[squid-dev] [PATCH] switch session/connection for OpenSSL

Sun Jul 9 10:30:35 UTC 2017

On 09/07/17 15:28, Alex Rousskov wrote:
> On 06/10/2017 06:27 AM, Amos Jeffries wrote:
> 
>> Yes this is far from complete, and intentionally much smaller that
>> the previous patch.
> 
> I believe this patch is a huge step in the right direction. It has one
> serious flaw (namespace misuse), but I hope that can be addressed
> without too much controversy. The details are further below.
> 
> 
>> On 27/04/17 05:24, Alex Rousskov wrote:
>>> Needless to say, I would be happy if we can come up with better
>>> definitions or even better concepts. The above is a starting point.
> 
>> I do not think it is up to us to define these things. So I have taken a
>> much longer reading of all the RFCs since SSLv3.0 through to current
>> TLS/1.3 and isolated what are the authoritative definitions AFAICT.
> 
> For the record, I am happy to adopt any "authoritative" definitions that
> suite Squid specifics well, but, IMO, it is up to _us_ to decide
> suitability and, if necessary, to define and/or clarify things within
> Squid context. Quoting RFCs is often useful, but it is not a panacea for
> any problem, including the terminology problem.
> 
> For example, a TLS Connection exists, as a concept, whether any RFC
> defines or not. An RFC may not need that definition, may assume that
> every reader already understands that concept, or may just be sloppy. We
> should reuse what we can and fill the gaps with our own definitions as
> needed.
> 
> 
>> * moves the pieces that are doing what is defined as solely TLS
>> Connection things to security/TlsConnection.* files.
> 
> Please do not misinterpret the namespace comments below as a
> disagreement with the above change. Moving TLS Connection code to
> security/TlsConnection.* files is fine with me.
> 
> 
>> * adds a Security::TlsConnection::Pointer type for use by code dealing
>> with TLS Connection logic.
> 
> This is also great.
> 
> 
>>   - SessionPointer still exists for code performing TLS Session logic.
>> see PeerConnector description for the distinction.
> 
> Sure, this is fine. TLS Session is a perfectly valid concept as well.
> 
> 
>>   - I have not gone through and renamed uses of SessionPointer beyond
>> those directly involved with the above code shuffle.
> 
> Can you give an example or two of old uses that should be fixed? Do you
> plan on doing this renaming as a part of this series of patches? It
> would be nice to get rid of the inconsistencies in one sweep or, if
> necessary, several close-in-time changes...
> 

class fde "ssl" member. This is a pointer to the TLS session state for 
the TCP connection whose FD the fd_table entry is storing.

> 
>> +namespace TlsConnection {
> 
> We should not use namespaces for what is a class. Very roughly speaking:
> If you can create multiple instances of X, then X is (or can be) a
> class. It is not a namespace. In this context:
> 
> * I can have five "TLS connections". A "TLS connection" is (or can be) a
> class.
> 
> * All TLS-related functions, classes, constants, and other interfaces
> can be grouped under a single "Tls" namespace. I cannot have five TLSs.
> "Tls" is (or can be) a namespace.

They might be one day. That is out of scope of this patch which 
concentrates solely on documenting the border between TLS connection and 
TLS session.

> 
> N.B. I do not suggest adding a TLS connection class now (and we already
> have library-specific types that currently fulfill that role,
> essentially). Using Security::ConnectionPointer is enough.

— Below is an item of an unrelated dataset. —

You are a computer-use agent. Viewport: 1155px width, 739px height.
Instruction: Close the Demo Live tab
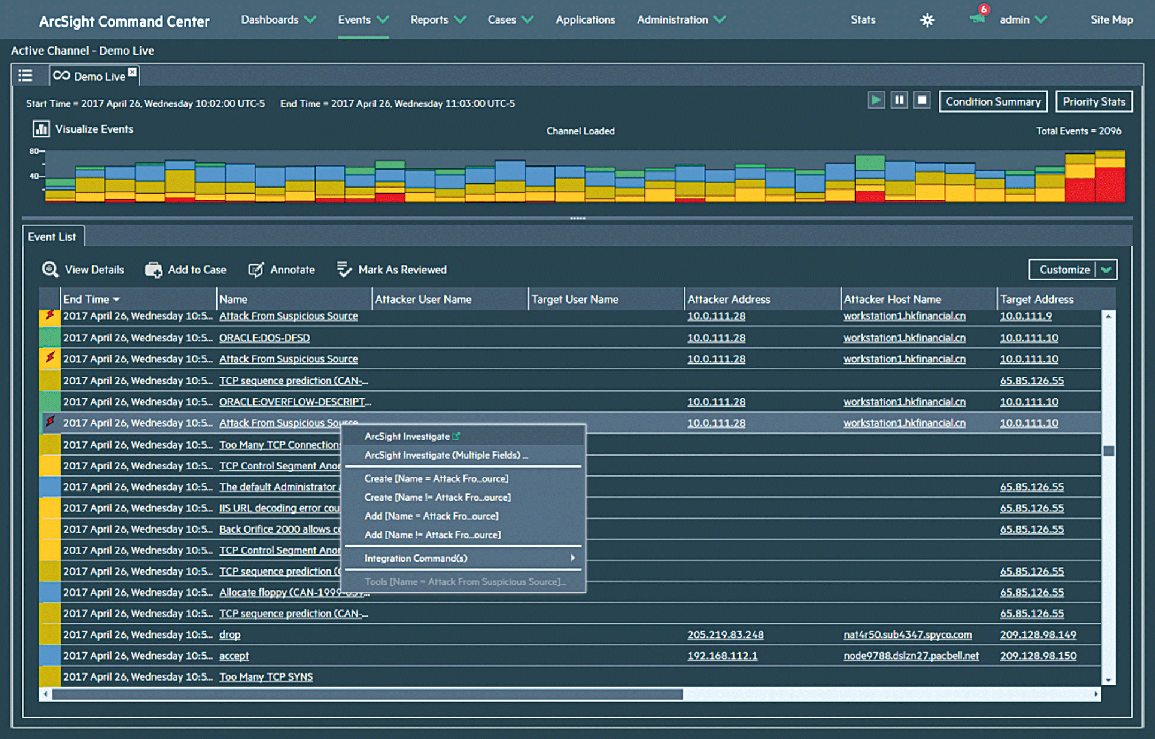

The classes in Squid which most accurately match the "TLS connection" 
definition are actually class fde and class Comm::Connection. Since fde 
stores the FD value, I/O handlers and pointer to an active SSL session 
(indirectly via the SSL* pointer), and Comm::Connection stores the FD 
and related state/session data.

> 
> 
>> +    if (Security::TlsConnection::CreateServer(ctx, conn, "client https start")) {
> 
> I would replace TlsConnection::CreateServer, which reads like nonsense

Take a look at the naming of this code in Squid-3. These are the names 
you have spent most of a year trying to get me to undo. Now you are 
saying they were nonsense.

"
SSL *
Ssl::CreateClient(SSL_CTX *sslContext, const int fd, const char *squidCtx)
{
     return SslCreate(sslContext, fd, Ssl::Bio::BIO_TO_SERVER, squidCtx);
}

SSL *
Ssl::CreateServer(SSL_CTX *sslContext, const int fd, const char *squidCtx)
{
     return SslCreate(sslContext, fd, Ssl::Bio::BIO_TO_CLIENT, squidCtx);
}
"

> IMHO, with something like:
> 
> * Accept
> * AcceptConnection
> * PrepareToAccept
> * CreateConnection(ToSquid)
> 
> And the corresponding names for the Squid-to-peer TLS connections:
> 
> * Connect
> * InitiateConnection
> * PrepareToConnect
> * CreateConnection(FromSquid)
> 
> "Accept" and "connect" are common networking terms that can be applied
> to TLS connections well. The last two versions in each group are more
> precise because these functions only _prepare_ the TLS connection for
> future negotiations; they do not actually start those negotiations.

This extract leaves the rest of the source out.